* _Set tasks_:
1. Rewrite the stretch of the mortgage refinancing text from "Understanding how reworking" through "5 percent rate.", renaming "payment schedule" to "repayment timeline".
2. Answer these questions from the mortgage refinancing text.
(a) What does the text say the mortgage term means?
(b) In the example, for how many years has the 30-year mortgage been paid on?
(c) At what rate is the borrower in the example confident of qualifying to refinance?

* _Excerpted text_:

++++++++

Looking to save money on your mortgage by refinancing? While the interest rate is the main thing people focus on, the mortgage term - how long it takes to pay off the loan - is an often-overlooked factor that can provide major savings over either the short- or long-term when refinancing a mortgage.

Understanding how reworking your payment schedule affects your monthly payments can enable you to dramatically lower your monthly mortgage payment even beyond what you originally estimated, or realize big savings in interest while paying off your mortgage years ahead of schedule with relatively little financial pain.

Let's say you have a 30-year mortgage you've been paying on for seven years and you're thinking about refinancing. Let's also assume you borrowed $250,000 at 7 percent interest, but are confident you can qualify to refinance at a 5 percent rate.

++++++++

* _Information shown_:

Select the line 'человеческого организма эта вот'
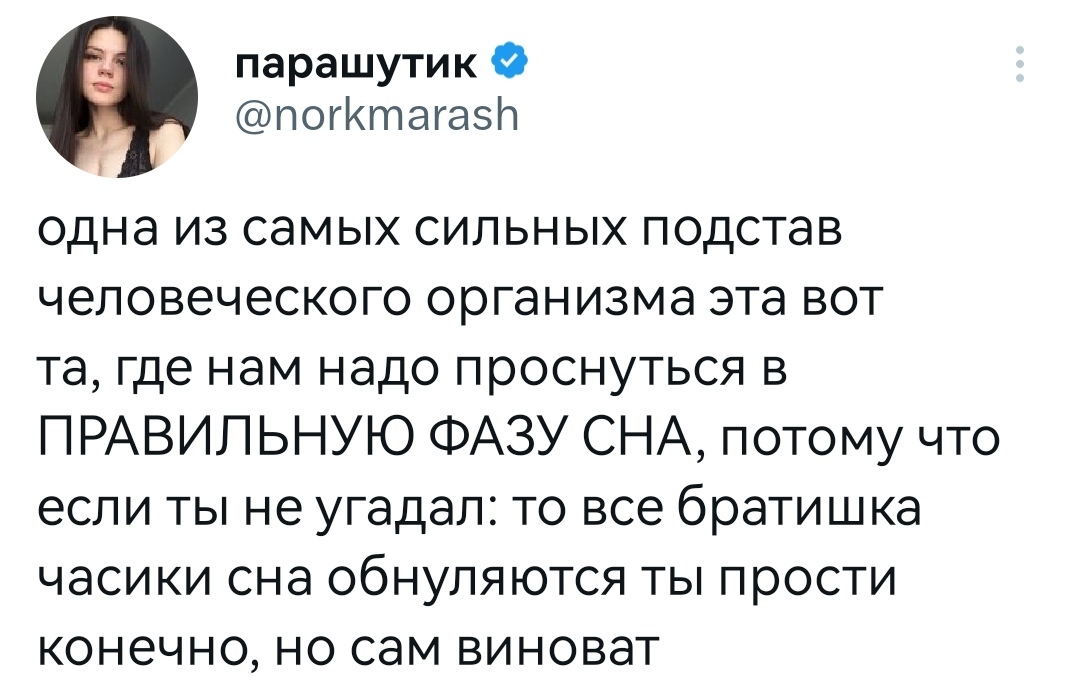The image size is (1080, 694). click(x=459, y=300)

++++++++

* _Worked solutions_:
1.
Understanding how reworking your repayment timeline affects your monthly payments can enable you to dramatically lower your monthly mortgage payment even beyond what you originally estimated, or realize big savings in interest while paying off your mortgage years ahead of schedule with relatively little financial pain.

Let's say you have a 30-year mortgage you've been paying on for seven years and you're thinking about refinancing. Let's also assume you borrowed $250,000 at 7 percent interest, but are confident you can qualify to refinance at a 5 percent rate.

2.
(a) How long it takes to pay off the loan.
(b) Seven years.
(c) 5 percent.